■ PROBLEM REQUIREMENTS ■
Please copy out the rows below, changing every "Where should I click to" to "Where do I click to" and keeping everything else the same.

■ TASK INPUTS ■
——
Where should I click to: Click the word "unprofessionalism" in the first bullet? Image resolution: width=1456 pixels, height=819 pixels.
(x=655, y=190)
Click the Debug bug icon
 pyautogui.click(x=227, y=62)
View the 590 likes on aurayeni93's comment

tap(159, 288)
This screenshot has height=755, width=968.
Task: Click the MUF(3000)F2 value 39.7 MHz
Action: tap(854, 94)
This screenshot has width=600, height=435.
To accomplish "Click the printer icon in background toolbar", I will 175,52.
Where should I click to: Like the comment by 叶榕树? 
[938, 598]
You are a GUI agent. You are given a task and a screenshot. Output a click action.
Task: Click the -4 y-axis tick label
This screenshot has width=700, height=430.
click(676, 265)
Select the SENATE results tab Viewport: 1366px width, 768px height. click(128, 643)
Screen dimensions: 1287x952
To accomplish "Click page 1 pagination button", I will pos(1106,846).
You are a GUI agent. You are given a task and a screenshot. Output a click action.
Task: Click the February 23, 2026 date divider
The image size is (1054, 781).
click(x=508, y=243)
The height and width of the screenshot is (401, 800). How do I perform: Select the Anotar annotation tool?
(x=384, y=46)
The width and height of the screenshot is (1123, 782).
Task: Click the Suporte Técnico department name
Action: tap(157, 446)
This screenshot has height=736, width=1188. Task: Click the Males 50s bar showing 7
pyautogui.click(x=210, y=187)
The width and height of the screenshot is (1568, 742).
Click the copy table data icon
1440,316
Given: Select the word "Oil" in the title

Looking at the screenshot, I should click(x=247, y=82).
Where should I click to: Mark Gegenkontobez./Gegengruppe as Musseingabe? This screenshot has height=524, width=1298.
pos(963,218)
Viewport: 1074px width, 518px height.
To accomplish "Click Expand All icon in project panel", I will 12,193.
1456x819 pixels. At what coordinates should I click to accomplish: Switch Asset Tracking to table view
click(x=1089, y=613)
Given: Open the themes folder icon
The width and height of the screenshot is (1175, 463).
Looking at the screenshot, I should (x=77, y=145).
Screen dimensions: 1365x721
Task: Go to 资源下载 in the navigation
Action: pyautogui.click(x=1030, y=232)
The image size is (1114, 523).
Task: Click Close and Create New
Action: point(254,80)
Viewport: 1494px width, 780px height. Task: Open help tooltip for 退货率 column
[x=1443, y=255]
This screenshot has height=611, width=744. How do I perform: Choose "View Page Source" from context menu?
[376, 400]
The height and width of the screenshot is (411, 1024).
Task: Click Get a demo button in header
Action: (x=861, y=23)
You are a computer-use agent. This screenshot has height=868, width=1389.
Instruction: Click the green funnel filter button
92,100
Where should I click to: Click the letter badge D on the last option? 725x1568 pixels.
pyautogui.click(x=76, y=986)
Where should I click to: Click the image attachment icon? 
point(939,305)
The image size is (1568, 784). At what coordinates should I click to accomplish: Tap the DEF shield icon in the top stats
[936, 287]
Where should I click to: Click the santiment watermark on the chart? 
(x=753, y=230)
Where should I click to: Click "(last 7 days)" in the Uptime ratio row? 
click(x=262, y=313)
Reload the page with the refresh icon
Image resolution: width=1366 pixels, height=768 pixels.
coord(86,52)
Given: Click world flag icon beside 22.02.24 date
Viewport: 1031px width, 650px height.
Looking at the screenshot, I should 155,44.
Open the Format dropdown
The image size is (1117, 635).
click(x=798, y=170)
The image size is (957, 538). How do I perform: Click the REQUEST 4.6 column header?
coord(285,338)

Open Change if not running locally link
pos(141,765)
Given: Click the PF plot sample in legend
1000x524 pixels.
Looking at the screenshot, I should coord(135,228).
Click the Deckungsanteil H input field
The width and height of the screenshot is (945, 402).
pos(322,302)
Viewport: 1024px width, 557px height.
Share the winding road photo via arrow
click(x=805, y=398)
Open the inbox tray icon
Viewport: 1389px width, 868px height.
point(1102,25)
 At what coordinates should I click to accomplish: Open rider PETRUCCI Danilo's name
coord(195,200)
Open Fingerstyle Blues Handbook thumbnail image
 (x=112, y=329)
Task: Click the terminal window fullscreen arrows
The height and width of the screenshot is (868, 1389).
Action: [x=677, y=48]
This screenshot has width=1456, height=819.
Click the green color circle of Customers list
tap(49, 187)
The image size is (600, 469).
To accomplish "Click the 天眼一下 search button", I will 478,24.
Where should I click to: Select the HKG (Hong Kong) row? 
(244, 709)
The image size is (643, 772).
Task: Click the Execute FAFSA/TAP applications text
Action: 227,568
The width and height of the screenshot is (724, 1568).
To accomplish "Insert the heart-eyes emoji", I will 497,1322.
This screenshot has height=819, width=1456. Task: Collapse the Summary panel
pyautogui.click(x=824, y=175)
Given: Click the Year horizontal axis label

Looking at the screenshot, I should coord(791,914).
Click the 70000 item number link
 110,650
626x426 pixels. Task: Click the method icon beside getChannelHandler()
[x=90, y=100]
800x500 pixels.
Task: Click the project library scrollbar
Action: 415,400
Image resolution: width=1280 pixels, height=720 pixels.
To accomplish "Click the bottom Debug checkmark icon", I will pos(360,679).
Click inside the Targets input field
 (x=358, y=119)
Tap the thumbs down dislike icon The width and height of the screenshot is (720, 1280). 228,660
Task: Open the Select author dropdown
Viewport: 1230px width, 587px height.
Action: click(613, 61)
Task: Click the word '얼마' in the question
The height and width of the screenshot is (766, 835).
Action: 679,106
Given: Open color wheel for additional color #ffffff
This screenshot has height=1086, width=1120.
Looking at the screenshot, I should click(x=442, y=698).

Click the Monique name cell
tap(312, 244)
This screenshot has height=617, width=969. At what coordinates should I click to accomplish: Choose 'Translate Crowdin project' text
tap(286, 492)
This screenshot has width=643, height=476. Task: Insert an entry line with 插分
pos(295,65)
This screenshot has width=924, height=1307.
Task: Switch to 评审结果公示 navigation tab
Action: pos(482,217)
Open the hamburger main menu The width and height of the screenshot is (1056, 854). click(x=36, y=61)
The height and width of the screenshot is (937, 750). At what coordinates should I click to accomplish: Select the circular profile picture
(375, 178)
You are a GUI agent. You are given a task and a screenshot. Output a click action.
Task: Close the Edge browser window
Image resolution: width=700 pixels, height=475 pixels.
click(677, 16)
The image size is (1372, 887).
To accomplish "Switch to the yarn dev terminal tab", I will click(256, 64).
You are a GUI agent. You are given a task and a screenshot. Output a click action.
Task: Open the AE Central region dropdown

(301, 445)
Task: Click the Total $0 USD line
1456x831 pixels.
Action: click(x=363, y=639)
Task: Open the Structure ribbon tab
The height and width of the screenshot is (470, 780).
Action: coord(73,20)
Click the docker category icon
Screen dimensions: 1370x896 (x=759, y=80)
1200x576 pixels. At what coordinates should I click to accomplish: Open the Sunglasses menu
——
■ SOLUTION BELOW ■
Where do I click to: Click the word "unprofessionalism" in the first bullet? Image resolution: width=1456 pixels, height=819 pixels.
(x=655, y=190)
Click the Debug bug icon
 pyautogui.click(x=227, y=62)
View the 590 likes on aurayeni93's comment

tap(159, 288)
This screenshot has height=755, width=968.
Task: Click the MUF(3000)F2 value 39.7 MHz
Action: tap(854, 94)
This screenshot has width=600, height=435.
To accomplish "Click the printer icon in background toolbar", I will 175,52.
Where do I click to: Like the comment by 叶榕树? 
[938, 598]
You are a GUI agent. You are given a task and a screenshot. Output a click action.
Task: Click the -4 y-axis tick label
This screenshot has width=700, height=430.
click(676, 265)
Select the SENATE results tab Viewport: 1366px width, 768px height. click(128, 643)
Screen dimensions: 1287x952
To accomplish "Click page 1 pagination button", I will pos(1106,846).
You are a GUI agent. You are given a task and a screenshot. Output a click action.
Task: Click the February 23, 2026 date divider
The image size is (1054, 781).
click(x=508, y=243)
The height and width of the screenshot is (401, 800). How do I perform: Select the Anotar annotation tool?
(x=384, y=46)
The width and height of the screenshot is (1123, 782).
Task: Click the Suporte Técnico department name
Action: tap(157, 446)
This screenshot has height=736, width=1188. Task: Click the Males 50s bar showing 7
pyautogui.click(x=210, y=187)
The width and height of the screenshot is (1568, 742).
Click the copy table data icon
1440,316
Given: Select the word "Oil" in the title

Looking at the screenshot, I should click(x=247, y=82).
Where do I click to: Mark Gegenkontobez./Gegengruppe as Musseingabe? This screenshot has height=524, width=1298.
pos(963,218)
Viewport: 1074px width, 518px height.
To accomplish "Click Expand All icon in project panel", I will 12,193.
1456x819 pixels. At what coordinates should I click to accomplish: Switch Asset Tracking to table view
click(x=1089, y=613)
Given: Open the themes folder icon
The width and height of the screenshot is (1175, 463).
Looking at the screenshot, I should (x=77, y=145).
Screen dimensions: 1365x721
Task: Go to 资源下载 in the navigation
Action: pyautogui.click(x=1030, y=232)
The image size is (1114, 523).
Task: Click Close and Create New
Action: point(254,80)
Viewport: 1494px width, 780px height. Task: Open help tooltip for 退货率 column
[x=1443, y=255]
This screenshot has height=611, width=744. How do I perform: Choose "View Page Source" from context menu?
[376, 400]
The height and width of the screenshot is (411, 1024).
Task: Click Get a demo button in header
Action: (x=861, y=23)
You are a computer-use agent. This screenshot has height=868, width=1389.
Instruction: Click the green funnel filter button
92,100
Where do I click to: Click the letter badge D on the last option? 725x1568 pixels.
pyautogui.click(x=76, y=986)
Where do I click to: Click the image attachment icon? 
point(939,305)
The image size is (1568, 784). At what coordinates should I click to accomplish: Tap the DEF shield icon in the top stats
[936, 287]
Where do I click to: Click the santiment watermark on the chart? 
(x=753, y=230)
Where do I click to: Click "(last 7 days)" in the Uptime ratio row? 
click(x=262, y=313)
Reload the page with the refresh icon
Image resolution: width=1366 pixels, height=768 pixels.
coord(86,52)
Given: Click world flag icon beside 22.02.24 date
Viewport: 1031px width, 650px height.
Looking at the screenshot, I should 155,44.
Open the Format dropdown
The image size is (1117, 635).
click(x=798, y=170)
The image size is (957, 538). How do I perform: Click the REQUEST 4.6 column header?
coord(285,338)

Open Change if not running locally link
pos(141,765)
Given: Click the PF plot sample in legend
1000x524 pixels.
Looking at the screenshot, I should coord(135,228).
Click the Deckungsanteil H input field
The width and height of the screenshot is (945, 402).
pos(322,302)
Viewport: 1024px width, 557px height.
Share the winding road photo via arrow
click(x=805, y=398)
Open the inbox tray icon
Viewport: 1389px width, 868px height.
point(1102,25)
 At what coordinates should I click to accomplish: Open rider PETRUCCI Danilo's name
coord(195,200)
Open Fingerstyle Blues Handbook thumbnail image
 (x=112, y=329)
Task: Click the terminal window fullscreen arrows
The height and width of the screenshot is (868, 1389).
Action: [x=677, y=48]
This screenshot has width=1456, height=819.
Click the green color circle of Customers list
tap(49, 187)
The image size is (600, 469).
To accomplish "Click the 天眼一下 search button", I will 478,24.
Where do I click to: Select the HKG (Hong Kong) row? 
(244, 709)
The image size is (643, 772).
Task: Click the Execute FAFSA/TAP applications text
Action: 227,568
The width and height of the screenshot is (724, 1568).
To accomplish "Insert the heart-eyes emoji", I will 497,1322.
This screenshot has height=819, width=1456. Task: Collapse the Summary panel
pyautogui.click(x=824, y=175)
Given: Click the Year horizontal axis label

Looking at the screenshot, I should coord(791,914).
Click the 70000 item number link
 110,650
626x426 pixels. Task: Click the method icon beside getChannelHandler()
[x=90, y=100]
800x500 pixels.
Task: Click the project library scrollbar
Action: 415,400
Image resolution: width=1280 pixels, height=720 pixels.
To accomplish "Click the bottom Debug checkmark icon", I will pos(360,679).
Click inside the Targets input field
 (x=358, y=119)
Tap the thumbs down dislike icon The width and height of the screenshot is (720, 1280). 228,660
Task: Open the Select author dropdown
Viewport: 1230px width, 587px height.
Action: click(613, 61)
Task: Click the word '얼마' in the question
The height and width of the screenshot is (766, 835).
Action: 679,106
Given: Open color wheel for additional color #ffffff
This screenshot has height=1086, width=1120.
Looking at the screenshot, I should click(x=442, y=698).

Click the Monique name cell
tap(312, 244)
This screenshot has height=617, width=969. At what coordinates should I click to accomplish: Choose 'Translate Crowdin project' text
tap(286, 492)
This screenshot has width=643, height=476. Task: Insert an entry line with 插分
pos(295,65)
This screenshot has width=924, height=1307.
Task: Switch to 评审结果公示 navigation tab
Action: pos(482,217)
Open the hamburger main menu The width and height of the screenshot is (1056, 854). click(x=36, y=61)
The height and width of the screenshot is (937, 750). At what coordinates should I click to accomplish: Select the circular profile picture
(375, 178)
You are a GUI agent. You are given a task and a screenshot. Output a click action.
Task: Close the Edge browser window
Image resolution: width=700 pixels, height=475 pixels.
click(677, 16)
The image size is (1372, 887).
To accomplish "Switch to the yarn dev terminal tab", I will click(256, 64).
You are a GUI agent. You are given a task and a screenshot. Output a click action.
Task: Open the AE Central region dropdown

(301, 445)
Task: Click the Total $0 USD line
1456x831 pixels.
Action: click(x=363, y=639)
Task: Open the Structure ribbon tab
The height and width of the screenshot is (470, 780).
Action: coord(73,20)
Click the docker category icon
Screen dimensions: 1370x896 (x=759, y=80)
1200x576 pixels. At what coordinates should I click to accomplish: Open the Sunglasses menu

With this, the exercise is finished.